[Python-Dev] forwarded message from Stephen J. Turnbull

Guido van Rossum guido@python.org
Mon, 04 Mar 2002 09:39:50 -0500


[Stephen J. Turnbull]
> [...]  I feel that it is possible to support the users who want
> to use national encodings AND define the language in terms of a single
> coded character set, as long as that set is Unicode.  The usual
> considerations of file system safety and standard C library
> compatibility dictate that the transformation format be UTF-8.  (Below
> I will just write "UTF-8" as is commonly done.)
> 
> My belief is that the proposal below has the same effect on most users
> most of the time as PEP 263, while not committing Python to indefinite
> support of a subsystem that will certainly be obsolete for new code in
> 5 years, and most likely within 2 (at least for people using open
> source and major vendor tools, I don't know what legacy editors people
> may be using on "big iron" and whatnot).

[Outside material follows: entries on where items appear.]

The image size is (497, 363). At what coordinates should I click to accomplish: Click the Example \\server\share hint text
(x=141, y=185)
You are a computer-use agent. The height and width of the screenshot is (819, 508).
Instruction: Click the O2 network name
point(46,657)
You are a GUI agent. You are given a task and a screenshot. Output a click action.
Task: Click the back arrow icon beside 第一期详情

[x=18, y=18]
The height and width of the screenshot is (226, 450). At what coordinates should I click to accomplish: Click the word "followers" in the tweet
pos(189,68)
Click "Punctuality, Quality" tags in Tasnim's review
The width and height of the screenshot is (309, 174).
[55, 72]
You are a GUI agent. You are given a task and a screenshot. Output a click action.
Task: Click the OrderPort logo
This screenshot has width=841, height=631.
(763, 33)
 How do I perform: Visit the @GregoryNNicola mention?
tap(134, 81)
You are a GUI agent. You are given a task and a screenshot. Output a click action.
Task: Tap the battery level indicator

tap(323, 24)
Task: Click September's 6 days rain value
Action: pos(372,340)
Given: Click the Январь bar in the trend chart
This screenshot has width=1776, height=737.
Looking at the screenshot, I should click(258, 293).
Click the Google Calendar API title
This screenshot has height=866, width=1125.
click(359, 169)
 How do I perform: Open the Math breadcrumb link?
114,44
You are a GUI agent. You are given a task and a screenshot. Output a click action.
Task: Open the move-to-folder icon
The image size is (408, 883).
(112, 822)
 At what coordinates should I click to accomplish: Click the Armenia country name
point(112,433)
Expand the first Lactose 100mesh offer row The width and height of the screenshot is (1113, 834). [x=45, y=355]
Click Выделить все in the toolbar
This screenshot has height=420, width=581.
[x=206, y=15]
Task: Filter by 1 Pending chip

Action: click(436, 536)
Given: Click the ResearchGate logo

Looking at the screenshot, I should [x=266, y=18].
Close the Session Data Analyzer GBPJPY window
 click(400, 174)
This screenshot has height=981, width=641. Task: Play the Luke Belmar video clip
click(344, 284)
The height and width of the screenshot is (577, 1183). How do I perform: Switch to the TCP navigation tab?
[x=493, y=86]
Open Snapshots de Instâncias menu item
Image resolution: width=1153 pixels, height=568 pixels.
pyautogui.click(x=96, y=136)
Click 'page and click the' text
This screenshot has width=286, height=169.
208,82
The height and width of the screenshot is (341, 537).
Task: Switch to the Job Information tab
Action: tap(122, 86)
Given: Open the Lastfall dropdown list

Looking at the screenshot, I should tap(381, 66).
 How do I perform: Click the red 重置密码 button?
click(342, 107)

If your concern is that PEP 263 will bind us to indefinite support of
the encoding cookie feature, I propose to add a "sunset provision" to
the PEP, just as is commonly done to U.S. laws so that they expire
after a certain date.

I think it's a good idea to consider your hook proposal as an
implementation strategy for the PEP, but I believe it would be wise if
this were adopted as a standard feature rather than something users
need to configure explicitly.

You bring up one important point that AFAIK isn't addressed by the
PEP: when text is presented to the parser in the form of an 8-bit
string object, should an encoding cookie be honored if present?  I'd
say yes.  When a Unicode string is presented, encoding cookies should
be ignored, of course.

--Guido van Rossum (home page: http://www.python.org/~guido/)